The falconer was seen approaching by a side path, with an attendant who carried the hawks on a cadge, a couple of dogs following. At the same instant saddled horses, in the charge of grooms, were being brought round from the rear of the house. All this had been ordered beforehand, the ladies having sate down to breakfast costumed and equipped for the sport of falconry.
“Shall we send them back?” queried Sabrina, irresolutely.
“Why should we?”
Vaga was passionately fond of hawking; and, now that she knew the worst of that foreboding late felt, was something of herself again. The taking of Monmouth was but one of the many incidents of the war; no misfortune had happened to any in whom they had special concern.
“I suppose we’ll have to leave Hollymead now,” she added, “once more to take up our abode in cities. In which case it may be long before we have another day with hawks. If we don’t go, Van Dorn will be so disappointed.”
“If we do, then,” rejoined Sabrina, half assentingly, “it mustn’t be far – not outside the park.”

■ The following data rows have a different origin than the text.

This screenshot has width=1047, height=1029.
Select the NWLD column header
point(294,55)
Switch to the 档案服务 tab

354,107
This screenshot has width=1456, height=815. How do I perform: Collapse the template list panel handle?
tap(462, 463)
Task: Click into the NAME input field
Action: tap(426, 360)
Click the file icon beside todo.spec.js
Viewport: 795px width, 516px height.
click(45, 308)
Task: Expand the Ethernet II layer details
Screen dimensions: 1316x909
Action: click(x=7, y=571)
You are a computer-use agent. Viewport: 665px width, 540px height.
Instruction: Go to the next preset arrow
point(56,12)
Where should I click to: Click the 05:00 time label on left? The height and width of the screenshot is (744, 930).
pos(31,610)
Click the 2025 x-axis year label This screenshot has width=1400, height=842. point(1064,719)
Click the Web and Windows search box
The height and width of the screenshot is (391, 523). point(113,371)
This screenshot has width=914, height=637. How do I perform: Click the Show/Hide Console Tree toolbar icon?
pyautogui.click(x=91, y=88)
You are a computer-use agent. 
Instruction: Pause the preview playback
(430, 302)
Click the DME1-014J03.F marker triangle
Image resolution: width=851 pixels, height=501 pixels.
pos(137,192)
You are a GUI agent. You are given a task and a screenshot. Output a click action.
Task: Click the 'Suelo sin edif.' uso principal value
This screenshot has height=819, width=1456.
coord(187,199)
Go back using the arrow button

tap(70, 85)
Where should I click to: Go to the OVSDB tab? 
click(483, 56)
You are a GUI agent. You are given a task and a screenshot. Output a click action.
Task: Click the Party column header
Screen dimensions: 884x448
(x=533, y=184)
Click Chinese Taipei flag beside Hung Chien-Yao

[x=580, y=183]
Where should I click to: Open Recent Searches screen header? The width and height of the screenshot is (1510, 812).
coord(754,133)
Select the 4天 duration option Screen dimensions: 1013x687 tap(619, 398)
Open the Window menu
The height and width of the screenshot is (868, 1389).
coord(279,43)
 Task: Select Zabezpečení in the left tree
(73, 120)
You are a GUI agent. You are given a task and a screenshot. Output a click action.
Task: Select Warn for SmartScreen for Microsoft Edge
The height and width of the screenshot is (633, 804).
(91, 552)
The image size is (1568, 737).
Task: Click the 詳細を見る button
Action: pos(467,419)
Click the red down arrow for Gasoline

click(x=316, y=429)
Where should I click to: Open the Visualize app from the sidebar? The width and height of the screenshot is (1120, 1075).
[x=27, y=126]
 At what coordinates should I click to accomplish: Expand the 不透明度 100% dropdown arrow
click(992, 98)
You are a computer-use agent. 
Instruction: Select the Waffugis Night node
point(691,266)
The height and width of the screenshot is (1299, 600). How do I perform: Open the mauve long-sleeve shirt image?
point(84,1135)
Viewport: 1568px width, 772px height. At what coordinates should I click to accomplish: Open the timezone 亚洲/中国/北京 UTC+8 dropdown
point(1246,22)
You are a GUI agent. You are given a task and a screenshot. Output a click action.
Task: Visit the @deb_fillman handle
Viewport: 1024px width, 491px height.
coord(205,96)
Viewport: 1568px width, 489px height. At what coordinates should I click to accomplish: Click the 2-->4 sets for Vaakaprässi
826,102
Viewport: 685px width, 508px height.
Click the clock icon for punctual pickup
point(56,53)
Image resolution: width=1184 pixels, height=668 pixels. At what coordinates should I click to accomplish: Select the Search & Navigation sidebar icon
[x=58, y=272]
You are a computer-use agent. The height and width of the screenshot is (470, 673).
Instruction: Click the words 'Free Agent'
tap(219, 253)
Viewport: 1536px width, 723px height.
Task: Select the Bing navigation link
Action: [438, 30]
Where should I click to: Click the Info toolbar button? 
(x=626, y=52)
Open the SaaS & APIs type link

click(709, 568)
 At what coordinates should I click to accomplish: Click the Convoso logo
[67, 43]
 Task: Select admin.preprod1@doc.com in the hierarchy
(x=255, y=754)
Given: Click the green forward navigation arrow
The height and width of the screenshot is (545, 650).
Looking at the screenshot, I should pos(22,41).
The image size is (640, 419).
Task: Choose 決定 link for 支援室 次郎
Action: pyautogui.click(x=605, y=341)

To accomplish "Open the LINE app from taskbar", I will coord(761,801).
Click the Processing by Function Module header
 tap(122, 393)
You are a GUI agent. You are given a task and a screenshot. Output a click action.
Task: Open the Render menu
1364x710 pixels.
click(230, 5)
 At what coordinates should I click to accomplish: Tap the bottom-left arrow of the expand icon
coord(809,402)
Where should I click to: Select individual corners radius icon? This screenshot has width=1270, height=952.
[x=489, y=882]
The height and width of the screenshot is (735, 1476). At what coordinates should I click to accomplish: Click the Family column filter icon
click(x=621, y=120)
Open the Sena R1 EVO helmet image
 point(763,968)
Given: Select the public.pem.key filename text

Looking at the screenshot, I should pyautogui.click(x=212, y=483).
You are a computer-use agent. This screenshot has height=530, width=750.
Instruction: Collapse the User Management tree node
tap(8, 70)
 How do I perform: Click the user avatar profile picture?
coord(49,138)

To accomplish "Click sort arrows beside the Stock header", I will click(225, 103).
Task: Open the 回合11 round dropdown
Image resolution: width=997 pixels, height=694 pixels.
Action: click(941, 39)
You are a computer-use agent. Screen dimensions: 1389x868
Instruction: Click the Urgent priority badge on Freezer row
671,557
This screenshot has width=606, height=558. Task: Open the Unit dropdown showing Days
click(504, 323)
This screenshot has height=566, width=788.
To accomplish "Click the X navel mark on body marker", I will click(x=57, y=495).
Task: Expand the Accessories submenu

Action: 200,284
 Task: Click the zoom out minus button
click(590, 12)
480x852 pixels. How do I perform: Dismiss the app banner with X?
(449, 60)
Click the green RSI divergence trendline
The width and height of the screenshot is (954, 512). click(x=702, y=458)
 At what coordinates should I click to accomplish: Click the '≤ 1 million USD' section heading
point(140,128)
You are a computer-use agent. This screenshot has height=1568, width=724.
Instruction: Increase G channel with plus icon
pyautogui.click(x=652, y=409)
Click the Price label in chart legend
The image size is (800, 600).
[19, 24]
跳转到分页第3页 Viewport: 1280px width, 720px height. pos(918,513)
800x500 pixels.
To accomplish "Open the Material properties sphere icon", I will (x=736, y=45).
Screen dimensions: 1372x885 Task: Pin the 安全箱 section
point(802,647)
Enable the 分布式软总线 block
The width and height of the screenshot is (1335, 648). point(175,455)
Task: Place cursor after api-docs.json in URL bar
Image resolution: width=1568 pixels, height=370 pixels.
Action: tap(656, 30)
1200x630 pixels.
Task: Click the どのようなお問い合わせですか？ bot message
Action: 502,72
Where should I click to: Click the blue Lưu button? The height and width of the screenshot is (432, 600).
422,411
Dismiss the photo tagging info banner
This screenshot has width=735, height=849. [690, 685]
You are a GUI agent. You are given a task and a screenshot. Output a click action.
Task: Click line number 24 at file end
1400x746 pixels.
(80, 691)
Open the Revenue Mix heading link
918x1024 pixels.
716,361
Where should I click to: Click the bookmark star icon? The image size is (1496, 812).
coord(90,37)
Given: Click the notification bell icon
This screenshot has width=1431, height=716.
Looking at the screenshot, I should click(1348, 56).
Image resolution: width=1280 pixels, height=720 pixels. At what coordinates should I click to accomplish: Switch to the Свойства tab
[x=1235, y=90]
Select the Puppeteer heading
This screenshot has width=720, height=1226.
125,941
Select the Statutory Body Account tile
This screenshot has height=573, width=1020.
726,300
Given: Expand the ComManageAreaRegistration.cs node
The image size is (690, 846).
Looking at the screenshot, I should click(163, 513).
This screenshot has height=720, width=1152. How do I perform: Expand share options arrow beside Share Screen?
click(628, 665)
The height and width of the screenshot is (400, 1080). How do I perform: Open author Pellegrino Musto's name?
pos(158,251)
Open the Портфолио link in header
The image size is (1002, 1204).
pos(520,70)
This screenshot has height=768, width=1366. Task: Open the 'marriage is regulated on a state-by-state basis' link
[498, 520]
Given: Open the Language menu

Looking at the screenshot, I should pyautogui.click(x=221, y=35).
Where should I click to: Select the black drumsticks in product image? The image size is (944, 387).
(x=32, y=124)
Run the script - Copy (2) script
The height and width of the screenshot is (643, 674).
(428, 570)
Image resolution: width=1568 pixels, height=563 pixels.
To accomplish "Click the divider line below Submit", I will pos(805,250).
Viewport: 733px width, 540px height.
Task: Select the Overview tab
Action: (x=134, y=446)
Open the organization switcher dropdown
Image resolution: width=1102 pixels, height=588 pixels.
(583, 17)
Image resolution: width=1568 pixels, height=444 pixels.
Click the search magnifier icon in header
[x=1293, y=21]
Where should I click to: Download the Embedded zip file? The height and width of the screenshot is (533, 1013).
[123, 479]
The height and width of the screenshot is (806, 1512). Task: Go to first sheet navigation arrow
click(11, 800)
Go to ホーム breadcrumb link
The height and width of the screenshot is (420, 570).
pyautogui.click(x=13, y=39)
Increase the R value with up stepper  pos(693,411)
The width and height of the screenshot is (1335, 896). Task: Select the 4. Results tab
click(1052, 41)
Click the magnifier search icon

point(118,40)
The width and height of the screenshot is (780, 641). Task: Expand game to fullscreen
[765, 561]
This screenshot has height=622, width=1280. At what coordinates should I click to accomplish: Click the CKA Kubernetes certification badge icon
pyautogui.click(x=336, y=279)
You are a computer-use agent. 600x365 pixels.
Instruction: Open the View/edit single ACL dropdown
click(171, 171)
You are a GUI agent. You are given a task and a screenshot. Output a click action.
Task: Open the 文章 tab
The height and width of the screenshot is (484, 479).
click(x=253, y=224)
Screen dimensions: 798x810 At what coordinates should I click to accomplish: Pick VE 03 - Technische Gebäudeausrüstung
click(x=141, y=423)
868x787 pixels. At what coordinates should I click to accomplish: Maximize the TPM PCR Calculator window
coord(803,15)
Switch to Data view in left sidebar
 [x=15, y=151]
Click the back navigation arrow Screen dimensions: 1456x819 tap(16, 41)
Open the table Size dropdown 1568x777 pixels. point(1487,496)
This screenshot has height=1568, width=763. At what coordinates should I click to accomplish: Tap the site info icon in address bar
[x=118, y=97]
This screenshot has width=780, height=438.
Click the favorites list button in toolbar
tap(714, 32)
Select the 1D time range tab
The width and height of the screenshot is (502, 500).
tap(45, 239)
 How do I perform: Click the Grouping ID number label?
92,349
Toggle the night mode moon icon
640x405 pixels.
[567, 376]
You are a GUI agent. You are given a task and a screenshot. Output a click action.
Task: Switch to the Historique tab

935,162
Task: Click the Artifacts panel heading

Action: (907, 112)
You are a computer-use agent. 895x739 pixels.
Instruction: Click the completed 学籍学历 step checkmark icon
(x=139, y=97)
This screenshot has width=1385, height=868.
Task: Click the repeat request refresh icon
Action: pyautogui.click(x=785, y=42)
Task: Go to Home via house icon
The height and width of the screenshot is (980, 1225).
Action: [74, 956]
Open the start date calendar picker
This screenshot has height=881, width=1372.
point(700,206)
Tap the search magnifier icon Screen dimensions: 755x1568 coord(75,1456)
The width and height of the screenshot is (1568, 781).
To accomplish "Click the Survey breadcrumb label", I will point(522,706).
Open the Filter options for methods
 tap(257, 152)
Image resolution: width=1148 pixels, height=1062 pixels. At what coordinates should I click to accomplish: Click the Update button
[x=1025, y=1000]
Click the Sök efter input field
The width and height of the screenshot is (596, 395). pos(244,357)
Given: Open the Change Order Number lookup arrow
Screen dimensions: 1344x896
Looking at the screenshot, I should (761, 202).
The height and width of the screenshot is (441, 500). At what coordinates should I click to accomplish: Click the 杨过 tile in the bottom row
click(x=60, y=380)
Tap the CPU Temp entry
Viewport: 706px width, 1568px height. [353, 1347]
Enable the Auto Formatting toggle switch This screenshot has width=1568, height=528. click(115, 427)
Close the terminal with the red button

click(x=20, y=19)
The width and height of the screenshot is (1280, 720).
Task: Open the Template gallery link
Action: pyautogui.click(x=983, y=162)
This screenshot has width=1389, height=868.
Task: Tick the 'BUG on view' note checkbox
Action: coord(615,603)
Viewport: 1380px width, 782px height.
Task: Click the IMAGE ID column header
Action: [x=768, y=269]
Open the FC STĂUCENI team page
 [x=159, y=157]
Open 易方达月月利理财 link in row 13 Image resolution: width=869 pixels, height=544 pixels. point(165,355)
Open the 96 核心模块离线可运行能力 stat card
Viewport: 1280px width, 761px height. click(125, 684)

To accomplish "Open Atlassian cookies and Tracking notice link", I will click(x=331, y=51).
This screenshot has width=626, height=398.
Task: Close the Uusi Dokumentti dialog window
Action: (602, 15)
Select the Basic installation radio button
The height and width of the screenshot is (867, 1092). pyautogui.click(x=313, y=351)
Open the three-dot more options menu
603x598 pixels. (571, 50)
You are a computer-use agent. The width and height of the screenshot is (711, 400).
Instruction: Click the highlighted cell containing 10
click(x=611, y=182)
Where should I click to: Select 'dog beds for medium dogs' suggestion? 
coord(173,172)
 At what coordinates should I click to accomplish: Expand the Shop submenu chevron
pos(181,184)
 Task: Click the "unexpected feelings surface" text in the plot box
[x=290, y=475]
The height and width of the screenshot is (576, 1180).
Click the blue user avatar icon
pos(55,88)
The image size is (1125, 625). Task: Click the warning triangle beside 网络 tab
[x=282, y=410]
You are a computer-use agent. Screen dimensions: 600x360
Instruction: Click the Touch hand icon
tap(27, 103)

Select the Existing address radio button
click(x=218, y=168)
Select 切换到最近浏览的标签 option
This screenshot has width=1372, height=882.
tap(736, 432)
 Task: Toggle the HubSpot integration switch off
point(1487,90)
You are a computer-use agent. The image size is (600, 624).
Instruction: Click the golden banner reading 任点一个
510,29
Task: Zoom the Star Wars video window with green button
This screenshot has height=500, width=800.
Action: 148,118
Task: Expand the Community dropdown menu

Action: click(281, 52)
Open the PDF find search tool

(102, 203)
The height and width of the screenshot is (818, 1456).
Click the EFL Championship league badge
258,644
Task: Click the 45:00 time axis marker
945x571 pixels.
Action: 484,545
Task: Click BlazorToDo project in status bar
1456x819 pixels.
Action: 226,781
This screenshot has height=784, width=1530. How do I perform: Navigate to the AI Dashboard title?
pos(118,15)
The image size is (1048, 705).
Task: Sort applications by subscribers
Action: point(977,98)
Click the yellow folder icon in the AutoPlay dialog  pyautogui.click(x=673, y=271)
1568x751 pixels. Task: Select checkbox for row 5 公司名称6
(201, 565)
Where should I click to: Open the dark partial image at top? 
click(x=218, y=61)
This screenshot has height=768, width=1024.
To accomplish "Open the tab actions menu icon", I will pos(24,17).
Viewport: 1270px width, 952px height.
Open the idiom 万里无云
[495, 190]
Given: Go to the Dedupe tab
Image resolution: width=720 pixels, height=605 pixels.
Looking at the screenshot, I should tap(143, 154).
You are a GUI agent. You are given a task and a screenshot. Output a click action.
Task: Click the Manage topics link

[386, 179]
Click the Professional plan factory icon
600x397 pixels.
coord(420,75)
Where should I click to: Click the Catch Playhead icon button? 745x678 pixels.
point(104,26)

“Agreed to that. No need for our going out of it. Inside we’ll find plenty of things to fly your Mer at. As for my Pers, if better don’t turn up, we can whistle them off at a cushat.”
So it was settled, and in twenty minutes after they were in their saddles, and away beyond sight of the house, listening to the hooha-ha-ha-ha, the whistle and the whoop.
Chapter Fifty Four
A Glittering Cohort
It was getting late in the afternoon when a party of horsemen, numbering about two hundred, commenced the ascent of Cat’s Hill, going in the direction of Ruardean.
Soldiers they were, in scarlet doublets, elaborately laced; their standard flag, with the Royal arms in its field, and a crown upon the peak of its staff, proclaiming them in the service of the king.
That it was no common cavalry troop could be told by other distinctive symbols. Beside the three or four subalterns in their places along the line, half a score other officers were at its head; in gorgeous uniforms, and with hats grandly plumed, as on the personal staff of a general. And such were they; the rank and file rearward being his escort. No ordinary general either, but the commander-in-chief of the King’s armies – Prince Rupert himself.
His own garb in splendour outshone all; a blaze of jewels and gold, from the aigrette in his hat to the spurs upon his heels – costume more befitting court than camp.